Background information
- Origin: Boston, Massachusetts, United States
- Genres: Pop rock; alternative rock;
- Years active: 2017–present
- Labels: Interscope; Vertigo; Real Johnson;
- Members: Martin Johnson;
- Past members: Kirin J. Callinan;
- Website: thenightgame.com

= The Night Game =

American rock band

The Night Game is an American rock band from Boston, Massachusetts, formed in 2017. Founded by American musician Martin Johnson, the group is composed of Johnson and multi-instrumentalist Kirin J. Callinan. They released their debut single, "The Outfield", in April 2017, followed by the release of their self-titled debut studio album, The Night Game, in September 2018. In March 2021, their second studio album, Dog Years, was released.

==Career==
===2016–2019: Beginnings and The Night Game===
Started by Johnson in 2016, The Night Game began writing music and playing small shows under the moniker "Impossible Color". Eventually Johnson changed the project's name to "The Night Game" based on a Paul Simon song. Johnson performed with a full band, including Australian artist Kirin J. Callinan. During the production of the band's first album Johnson recalls "being angry at music", noting that it became "an office job" and thought about quitting. For the first half of the production the music sounded very different being more in the singer-songwriter genre, most of these songs were eventually cut with only one song, "Once in a Lifetime" making it onto the actual album.

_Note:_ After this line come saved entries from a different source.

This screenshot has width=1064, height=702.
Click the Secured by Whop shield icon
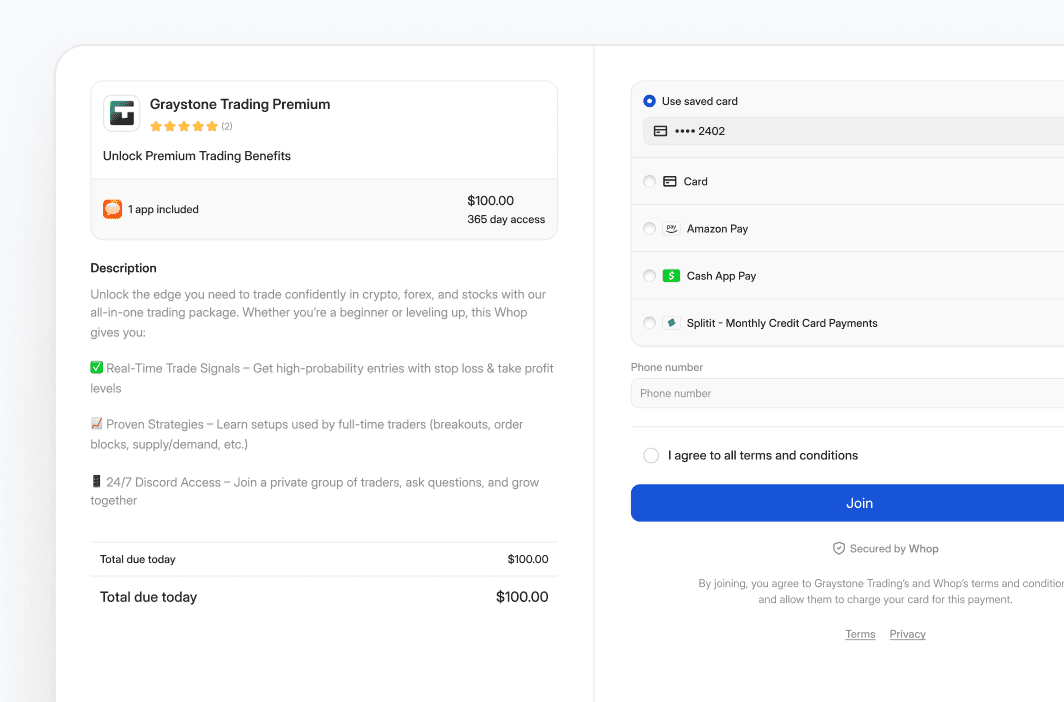click(839, 548)
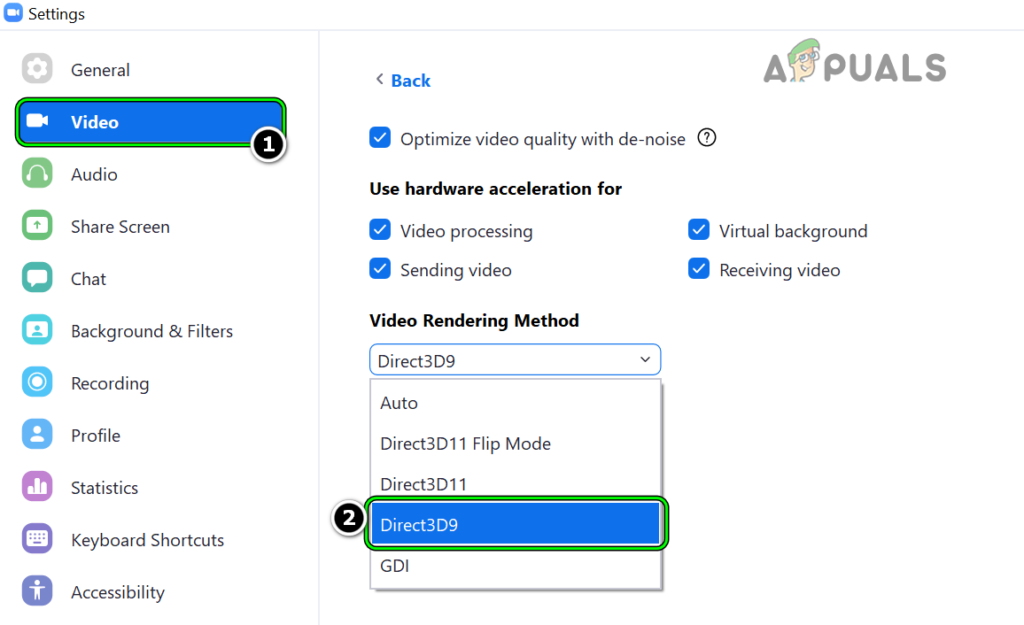Click the Recording icon in sidebar

pos(37,383)
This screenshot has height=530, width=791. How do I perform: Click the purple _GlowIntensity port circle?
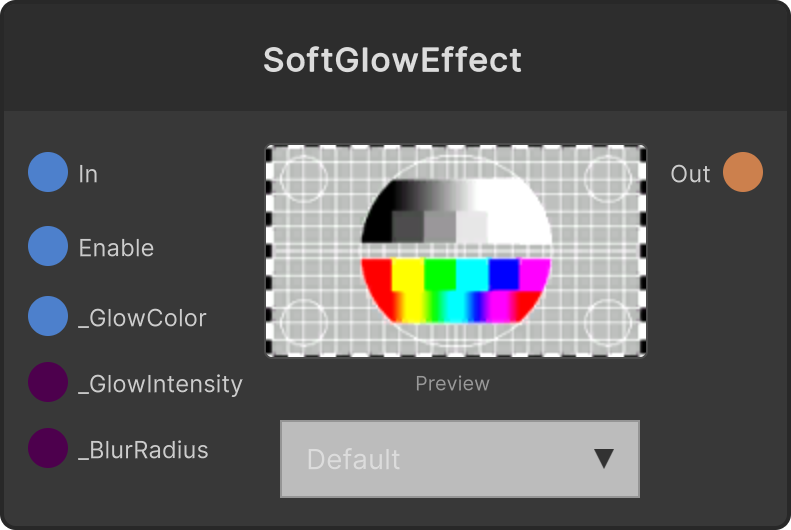48,382
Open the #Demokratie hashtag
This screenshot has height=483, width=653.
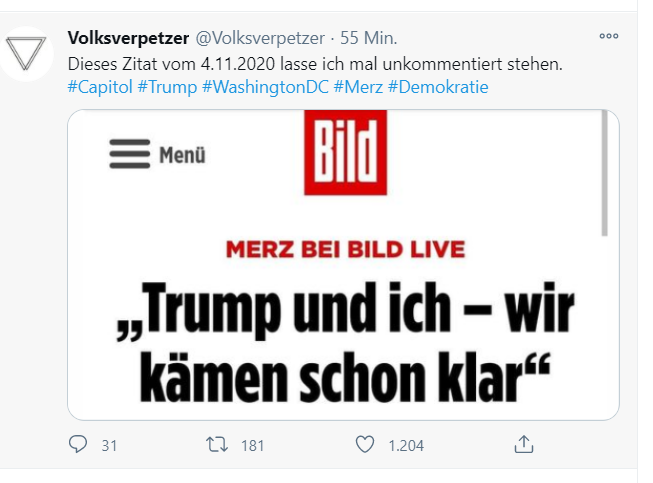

The group released their debut single, "The Outfield", on April 12, 2017. The song premiered on Billboard, and in an interview with the company, Johnson spoke about the single and the beginnings of the group. "This song felt like the best introduction to what I'm trying to do and a really good way to segue into the project, it felt anthemic, without being a throat jammer." He also stated, "I didn't want to force something out into the universe without feeling like it was a genuine extension of my personality," he explained. "For once in my life, I had the luxury of time, so I just went into the studio and took the time it takes."

Australian music producer Francois Tetaz helped write, record, and produce "The Outfield" and introduced the band to Belgian-Australian recording artist Gotye, who provided backing vocals in the song.

It was only two weeks following their release of "The Outfield" that the single was recognized by Grammy Award-winning singer-songwriter John Mayer via Spotify. Mayer took a liking to the song, exclaiming: "I heard this song. Then I listened to it again to make sure I heard what I thought I had. Then I asked them to open up for half the upcoming summer shows. This is that stuff we listen to new music for."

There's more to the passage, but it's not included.